**TASK DIRECTIONS**
Copy, word for word, the part of the material below that opens with the line containing "Homozygous Condition node?" and closes with the line containing "click(x=308, y=348)". Include both of those lines.

**RECORDS TO PROCESS**
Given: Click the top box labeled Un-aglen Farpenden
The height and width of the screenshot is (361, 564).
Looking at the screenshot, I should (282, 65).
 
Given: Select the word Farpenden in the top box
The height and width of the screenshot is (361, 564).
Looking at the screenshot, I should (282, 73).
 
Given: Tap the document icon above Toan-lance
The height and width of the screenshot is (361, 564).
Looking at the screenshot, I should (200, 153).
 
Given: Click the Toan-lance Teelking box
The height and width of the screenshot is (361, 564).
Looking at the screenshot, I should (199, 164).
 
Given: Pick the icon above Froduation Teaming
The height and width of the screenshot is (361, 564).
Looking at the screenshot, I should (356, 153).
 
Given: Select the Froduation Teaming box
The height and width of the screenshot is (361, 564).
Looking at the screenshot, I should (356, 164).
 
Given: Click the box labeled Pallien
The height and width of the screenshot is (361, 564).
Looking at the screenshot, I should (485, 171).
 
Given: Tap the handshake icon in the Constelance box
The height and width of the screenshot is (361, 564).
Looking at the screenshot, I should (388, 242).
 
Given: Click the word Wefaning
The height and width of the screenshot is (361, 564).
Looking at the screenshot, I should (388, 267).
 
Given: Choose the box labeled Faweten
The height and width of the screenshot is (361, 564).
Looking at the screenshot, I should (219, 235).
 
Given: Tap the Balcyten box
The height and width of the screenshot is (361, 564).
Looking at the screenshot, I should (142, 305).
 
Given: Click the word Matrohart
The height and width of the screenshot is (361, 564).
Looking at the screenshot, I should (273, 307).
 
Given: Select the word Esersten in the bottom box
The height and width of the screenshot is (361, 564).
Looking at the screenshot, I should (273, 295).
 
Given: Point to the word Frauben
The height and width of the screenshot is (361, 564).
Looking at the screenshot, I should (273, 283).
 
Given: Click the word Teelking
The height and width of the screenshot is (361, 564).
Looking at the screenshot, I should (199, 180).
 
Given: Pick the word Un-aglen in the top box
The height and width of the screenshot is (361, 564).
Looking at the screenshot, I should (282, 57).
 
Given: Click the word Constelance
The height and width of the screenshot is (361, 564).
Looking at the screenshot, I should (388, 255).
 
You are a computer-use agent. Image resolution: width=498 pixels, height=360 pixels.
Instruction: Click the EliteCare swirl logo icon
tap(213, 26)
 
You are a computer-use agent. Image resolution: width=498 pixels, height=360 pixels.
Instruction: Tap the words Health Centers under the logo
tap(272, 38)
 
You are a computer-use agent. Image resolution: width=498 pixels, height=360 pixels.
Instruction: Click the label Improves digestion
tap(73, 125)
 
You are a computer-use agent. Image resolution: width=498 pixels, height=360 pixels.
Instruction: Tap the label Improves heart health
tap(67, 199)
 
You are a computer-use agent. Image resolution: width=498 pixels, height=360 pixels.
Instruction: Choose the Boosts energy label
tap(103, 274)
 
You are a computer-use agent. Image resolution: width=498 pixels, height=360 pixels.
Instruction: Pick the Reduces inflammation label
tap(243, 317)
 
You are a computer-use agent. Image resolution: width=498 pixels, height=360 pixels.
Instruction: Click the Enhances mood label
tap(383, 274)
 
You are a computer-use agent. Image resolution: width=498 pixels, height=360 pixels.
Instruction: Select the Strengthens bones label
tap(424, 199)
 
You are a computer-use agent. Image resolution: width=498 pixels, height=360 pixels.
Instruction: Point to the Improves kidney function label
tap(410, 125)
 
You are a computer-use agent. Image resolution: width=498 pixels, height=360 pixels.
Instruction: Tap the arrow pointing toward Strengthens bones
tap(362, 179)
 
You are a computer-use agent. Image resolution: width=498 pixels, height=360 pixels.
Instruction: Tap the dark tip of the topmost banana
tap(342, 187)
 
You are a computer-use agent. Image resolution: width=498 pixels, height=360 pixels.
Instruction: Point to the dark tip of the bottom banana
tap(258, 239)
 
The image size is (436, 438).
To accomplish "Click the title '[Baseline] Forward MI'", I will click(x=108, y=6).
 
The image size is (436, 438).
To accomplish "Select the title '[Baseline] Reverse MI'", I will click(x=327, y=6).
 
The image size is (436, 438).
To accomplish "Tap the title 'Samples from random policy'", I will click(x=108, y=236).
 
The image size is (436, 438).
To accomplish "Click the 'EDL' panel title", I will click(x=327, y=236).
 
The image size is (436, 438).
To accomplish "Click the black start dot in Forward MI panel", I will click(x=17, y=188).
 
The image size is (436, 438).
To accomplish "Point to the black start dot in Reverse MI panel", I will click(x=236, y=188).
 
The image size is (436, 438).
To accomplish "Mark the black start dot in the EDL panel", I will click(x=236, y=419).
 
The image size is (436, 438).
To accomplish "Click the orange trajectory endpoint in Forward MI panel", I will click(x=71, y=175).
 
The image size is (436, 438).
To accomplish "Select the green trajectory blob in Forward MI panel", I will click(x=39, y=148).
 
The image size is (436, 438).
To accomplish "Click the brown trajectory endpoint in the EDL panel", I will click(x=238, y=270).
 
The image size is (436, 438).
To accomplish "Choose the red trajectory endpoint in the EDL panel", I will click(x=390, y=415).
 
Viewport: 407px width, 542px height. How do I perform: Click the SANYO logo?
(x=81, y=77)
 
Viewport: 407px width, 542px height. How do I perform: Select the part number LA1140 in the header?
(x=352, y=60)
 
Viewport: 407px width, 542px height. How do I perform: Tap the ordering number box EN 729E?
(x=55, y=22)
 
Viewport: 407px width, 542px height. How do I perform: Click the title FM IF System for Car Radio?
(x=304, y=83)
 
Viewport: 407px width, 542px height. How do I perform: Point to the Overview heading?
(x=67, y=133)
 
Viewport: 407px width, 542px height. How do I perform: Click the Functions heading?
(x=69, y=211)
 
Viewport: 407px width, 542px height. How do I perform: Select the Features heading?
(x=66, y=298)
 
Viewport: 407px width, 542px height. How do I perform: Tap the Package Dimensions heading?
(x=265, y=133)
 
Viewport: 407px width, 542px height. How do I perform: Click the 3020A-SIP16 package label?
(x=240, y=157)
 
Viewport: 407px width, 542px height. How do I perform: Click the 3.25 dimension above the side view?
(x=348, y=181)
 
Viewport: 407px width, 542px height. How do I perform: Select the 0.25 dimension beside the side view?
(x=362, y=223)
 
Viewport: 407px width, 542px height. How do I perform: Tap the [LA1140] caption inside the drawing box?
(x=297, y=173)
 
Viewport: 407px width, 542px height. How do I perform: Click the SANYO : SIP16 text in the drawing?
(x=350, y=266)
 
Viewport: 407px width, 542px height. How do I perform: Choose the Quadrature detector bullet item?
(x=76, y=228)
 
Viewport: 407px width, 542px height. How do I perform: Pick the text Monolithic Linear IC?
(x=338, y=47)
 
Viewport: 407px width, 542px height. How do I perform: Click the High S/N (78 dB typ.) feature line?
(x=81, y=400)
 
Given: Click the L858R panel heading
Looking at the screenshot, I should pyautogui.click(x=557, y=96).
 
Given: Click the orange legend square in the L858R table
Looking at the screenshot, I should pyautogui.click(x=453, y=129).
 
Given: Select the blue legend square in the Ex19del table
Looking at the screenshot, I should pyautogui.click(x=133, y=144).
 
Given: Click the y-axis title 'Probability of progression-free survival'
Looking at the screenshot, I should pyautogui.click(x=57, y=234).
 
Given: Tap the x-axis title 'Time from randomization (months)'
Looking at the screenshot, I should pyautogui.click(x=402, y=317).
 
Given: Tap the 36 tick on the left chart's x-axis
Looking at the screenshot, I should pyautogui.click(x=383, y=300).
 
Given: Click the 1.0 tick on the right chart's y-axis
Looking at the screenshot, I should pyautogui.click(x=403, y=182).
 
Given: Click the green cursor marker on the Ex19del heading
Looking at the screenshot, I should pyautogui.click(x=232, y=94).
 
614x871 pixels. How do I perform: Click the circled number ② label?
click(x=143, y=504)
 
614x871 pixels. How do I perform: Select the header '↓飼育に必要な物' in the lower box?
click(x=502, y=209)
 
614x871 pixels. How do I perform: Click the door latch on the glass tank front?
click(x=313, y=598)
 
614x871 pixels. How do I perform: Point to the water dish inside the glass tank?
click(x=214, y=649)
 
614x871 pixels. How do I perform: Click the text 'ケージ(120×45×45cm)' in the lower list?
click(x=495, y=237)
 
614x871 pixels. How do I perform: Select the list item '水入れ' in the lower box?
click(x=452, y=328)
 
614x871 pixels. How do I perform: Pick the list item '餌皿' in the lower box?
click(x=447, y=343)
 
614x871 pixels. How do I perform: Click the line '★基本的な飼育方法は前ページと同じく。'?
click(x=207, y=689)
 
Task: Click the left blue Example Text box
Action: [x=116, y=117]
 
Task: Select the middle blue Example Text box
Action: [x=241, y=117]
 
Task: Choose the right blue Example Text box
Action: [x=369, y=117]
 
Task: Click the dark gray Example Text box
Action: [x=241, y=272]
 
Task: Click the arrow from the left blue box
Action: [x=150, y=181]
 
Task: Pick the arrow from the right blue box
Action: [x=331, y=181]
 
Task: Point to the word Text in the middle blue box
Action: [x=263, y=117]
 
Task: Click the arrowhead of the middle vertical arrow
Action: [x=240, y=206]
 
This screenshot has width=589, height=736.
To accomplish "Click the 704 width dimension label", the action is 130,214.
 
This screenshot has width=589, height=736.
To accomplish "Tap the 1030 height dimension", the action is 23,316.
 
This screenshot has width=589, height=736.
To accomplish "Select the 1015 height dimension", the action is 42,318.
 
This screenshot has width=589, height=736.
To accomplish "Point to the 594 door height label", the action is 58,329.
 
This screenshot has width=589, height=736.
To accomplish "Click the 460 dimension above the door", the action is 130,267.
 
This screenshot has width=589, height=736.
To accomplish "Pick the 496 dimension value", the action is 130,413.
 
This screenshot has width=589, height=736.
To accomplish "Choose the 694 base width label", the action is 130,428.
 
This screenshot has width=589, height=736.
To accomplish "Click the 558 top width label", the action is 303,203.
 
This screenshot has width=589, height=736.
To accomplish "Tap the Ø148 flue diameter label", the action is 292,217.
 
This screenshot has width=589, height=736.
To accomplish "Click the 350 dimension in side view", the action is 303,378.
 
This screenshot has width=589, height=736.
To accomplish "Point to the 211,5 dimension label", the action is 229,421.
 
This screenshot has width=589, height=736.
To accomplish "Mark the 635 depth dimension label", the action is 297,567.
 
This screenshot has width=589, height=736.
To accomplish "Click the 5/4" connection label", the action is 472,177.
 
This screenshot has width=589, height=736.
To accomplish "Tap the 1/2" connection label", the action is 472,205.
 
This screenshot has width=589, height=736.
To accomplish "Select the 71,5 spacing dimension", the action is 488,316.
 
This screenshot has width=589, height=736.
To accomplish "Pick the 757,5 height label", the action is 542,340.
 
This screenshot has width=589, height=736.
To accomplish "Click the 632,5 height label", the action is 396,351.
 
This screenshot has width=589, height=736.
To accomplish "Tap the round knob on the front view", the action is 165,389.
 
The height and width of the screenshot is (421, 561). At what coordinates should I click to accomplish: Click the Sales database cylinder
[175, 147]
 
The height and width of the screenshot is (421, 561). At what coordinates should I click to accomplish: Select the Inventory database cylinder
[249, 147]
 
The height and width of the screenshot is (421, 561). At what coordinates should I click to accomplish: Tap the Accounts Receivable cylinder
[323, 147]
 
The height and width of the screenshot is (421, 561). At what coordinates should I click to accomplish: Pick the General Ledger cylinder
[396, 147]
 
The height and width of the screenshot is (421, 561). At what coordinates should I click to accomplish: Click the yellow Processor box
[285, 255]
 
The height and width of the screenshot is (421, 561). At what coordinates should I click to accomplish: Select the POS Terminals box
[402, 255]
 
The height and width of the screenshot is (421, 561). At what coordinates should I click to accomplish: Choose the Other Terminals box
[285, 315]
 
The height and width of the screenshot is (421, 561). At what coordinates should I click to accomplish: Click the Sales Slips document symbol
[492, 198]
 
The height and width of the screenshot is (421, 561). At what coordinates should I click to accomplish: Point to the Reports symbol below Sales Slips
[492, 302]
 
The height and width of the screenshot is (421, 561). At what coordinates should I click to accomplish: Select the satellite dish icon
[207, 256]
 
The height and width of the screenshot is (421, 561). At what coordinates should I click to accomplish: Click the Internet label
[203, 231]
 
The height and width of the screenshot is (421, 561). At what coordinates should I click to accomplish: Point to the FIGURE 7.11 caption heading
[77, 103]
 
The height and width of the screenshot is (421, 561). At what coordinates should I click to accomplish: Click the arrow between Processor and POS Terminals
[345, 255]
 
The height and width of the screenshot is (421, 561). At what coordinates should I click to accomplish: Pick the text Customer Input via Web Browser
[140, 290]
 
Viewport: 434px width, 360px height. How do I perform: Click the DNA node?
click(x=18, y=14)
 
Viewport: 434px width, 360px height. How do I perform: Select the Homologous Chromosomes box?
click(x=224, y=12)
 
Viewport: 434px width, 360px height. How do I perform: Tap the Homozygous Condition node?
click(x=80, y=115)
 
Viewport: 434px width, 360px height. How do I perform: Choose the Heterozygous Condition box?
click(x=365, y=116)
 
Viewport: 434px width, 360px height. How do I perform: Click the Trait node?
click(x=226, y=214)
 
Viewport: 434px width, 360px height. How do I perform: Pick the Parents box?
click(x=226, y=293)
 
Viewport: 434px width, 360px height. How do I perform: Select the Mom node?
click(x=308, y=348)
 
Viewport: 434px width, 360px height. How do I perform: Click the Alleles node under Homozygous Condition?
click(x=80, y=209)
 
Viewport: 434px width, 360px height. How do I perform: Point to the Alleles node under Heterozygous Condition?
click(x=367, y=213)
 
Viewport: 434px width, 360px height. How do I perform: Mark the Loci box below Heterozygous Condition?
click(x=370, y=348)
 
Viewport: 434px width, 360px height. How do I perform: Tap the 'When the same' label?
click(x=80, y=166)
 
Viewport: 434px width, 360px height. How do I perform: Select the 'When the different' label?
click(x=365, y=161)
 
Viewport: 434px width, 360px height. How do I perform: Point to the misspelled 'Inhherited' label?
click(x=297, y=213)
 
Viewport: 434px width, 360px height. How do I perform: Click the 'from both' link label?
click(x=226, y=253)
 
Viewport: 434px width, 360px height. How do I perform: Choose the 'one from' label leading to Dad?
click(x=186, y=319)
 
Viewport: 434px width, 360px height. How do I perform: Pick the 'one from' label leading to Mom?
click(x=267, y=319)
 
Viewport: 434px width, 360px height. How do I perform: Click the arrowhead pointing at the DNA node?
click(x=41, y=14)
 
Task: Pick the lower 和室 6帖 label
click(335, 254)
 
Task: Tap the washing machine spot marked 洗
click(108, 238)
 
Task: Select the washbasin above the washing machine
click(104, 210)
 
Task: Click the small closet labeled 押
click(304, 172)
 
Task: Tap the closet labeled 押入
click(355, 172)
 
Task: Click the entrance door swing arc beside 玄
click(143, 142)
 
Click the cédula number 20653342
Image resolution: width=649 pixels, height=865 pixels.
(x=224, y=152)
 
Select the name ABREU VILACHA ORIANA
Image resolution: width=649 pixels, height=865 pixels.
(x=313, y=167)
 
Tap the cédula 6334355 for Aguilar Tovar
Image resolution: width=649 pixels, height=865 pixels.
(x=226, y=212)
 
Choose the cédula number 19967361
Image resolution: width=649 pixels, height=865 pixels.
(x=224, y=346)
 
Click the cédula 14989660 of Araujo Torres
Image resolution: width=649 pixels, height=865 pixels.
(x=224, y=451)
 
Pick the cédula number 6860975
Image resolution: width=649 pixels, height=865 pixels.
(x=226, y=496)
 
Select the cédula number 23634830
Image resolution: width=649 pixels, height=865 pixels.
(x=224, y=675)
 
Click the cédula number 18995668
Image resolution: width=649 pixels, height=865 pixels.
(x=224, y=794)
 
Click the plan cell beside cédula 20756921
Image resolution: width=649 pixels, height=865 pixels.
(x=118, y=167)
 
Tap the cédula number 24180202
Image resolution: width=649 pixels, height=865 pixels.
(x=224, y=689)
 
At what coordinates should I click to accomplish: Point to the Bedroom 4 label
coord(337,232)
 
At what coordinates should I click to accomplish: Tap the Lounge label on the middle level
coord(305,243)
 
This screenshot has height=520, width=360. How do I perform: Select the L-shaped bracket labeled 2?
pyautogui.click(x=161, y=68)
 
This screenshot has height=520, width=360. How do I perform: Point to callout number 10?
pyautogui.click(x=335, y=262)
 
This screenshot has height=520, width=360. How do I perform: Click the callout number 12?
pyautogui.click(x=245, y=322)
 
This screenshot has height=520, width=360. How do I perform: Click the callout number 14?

**ANSWER TO THIS PROBLEM**
Viewport: 434px width, 360px height. How do I perform: Tap the Homozygous Condition node?
click(x=80, y=115)
 
Viewport: 434px width, 360px height. How do I perform: Choose the Heterozygous Condition box?
click(x=365, y=116)
 
Viewport: 434px width, 360px height. How do I perform: Click the Trait node?
click(x=226, y=214)
 
Viewport: 434px width, 360px height. How do I perform: Pick the Parents box?
click(x=226, y=293)
 
Viewport: 434px width, 360px height. How do I perform: Select the Mom node?
click(x=308, y=348)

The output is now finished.